Saturday, February 27, 2010

Guilt, guilt, guilt.

I leave today for San Diego. One of my sons is expecting a baby in April, so I'm going to be a grandma, for the first time! The baby shower is Sunday. I leave today, come back Tuesday. Quick trip.

This morning I'm packing and getting ready to go. I go for my morning walk. When I come back to the house I can hear Mom crying in the living room.

She's sitting in her chair, choking back tears. I say, "What's the matter Mom?"
She says, still crying, "I......don't......know." Which is what she usually says. But this time, she follows with, "I don't want......you.....to goooooo. I just hate...... to see.....you goooooo."

I reassure her that the care giver will be in every day, twice a day to check on them, and get them anything they might need. I remind her that she has her Lifeline button around her neck. I tell her I'll be back Tuesday afternoon. Doesn't help. She keeps crying.
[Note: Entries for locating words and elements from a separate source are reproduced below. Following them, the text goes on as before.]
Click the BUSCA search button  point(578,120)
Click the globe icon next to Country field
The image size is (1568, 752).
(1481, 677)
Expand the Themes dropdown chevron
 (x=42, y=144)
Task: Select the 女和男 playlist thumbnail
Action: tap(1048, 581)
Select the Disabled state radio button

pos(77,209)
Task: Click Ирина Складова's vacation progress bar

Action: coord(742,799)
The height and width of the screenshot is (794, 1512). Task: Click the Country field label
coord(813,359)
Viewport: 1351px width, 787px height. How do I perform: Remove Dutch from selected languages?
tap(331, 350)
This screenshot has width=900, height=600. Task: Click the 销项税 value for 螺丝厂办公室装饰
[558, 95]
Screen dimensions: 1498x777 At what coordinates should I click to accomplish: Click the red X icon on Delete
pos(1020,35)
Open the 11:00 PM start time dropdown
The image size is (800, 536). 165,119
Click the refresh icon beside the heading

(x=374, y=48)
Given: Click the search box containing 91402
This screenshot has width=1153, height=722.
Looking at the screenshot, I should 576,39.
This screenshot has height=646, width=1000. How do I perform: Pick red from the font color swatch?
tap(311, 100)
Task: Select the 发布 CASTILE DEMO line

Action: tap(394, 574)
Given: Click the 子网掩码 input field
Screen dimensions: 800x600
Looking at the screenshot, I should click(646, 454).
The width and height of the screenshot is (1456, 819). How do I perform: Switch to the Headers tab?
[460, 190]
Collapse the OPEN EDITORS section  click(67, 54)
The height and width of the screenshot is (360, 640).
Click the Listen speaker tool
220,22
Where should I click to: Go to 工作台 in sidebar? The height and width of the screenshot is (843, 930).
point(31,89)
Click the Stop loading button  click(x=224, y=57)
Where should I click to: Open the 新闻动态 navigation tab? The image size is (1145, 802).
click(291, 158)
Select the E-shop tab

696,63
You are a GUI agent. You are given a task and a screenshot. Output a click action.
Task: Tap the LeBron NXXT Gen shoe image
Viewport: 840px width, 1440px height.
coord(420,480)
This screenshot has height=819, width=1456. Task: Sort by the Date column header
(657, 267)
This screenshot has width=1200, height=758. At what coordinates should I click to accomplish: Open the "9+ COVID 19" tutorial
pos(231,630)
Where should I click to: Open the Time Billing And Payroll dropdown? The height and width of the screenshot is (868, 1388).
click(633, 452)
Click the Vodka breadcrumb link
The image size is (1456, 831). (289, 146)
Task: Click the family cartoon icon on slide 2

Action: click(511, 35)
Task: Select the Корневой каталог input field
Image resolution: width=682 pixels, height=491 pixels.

Guilt takes over--do I cancel my trip? And why? To be here in case..... in case what? Will my staying here guarantee that a crisis won't happen? On an intellectual level, I know that canceling the trip and deciding to stay here to appease my mother's stress is not the sensible thing to do. But on an emotional level, the mother who always made me feel like I couldn't make a sensible decision about anything is still affecting me. Guilt.

I'm sitting here typing this blog and I can hear my mom crying in the next room. Guilt.

I need to shower and pack and leave. Guilt.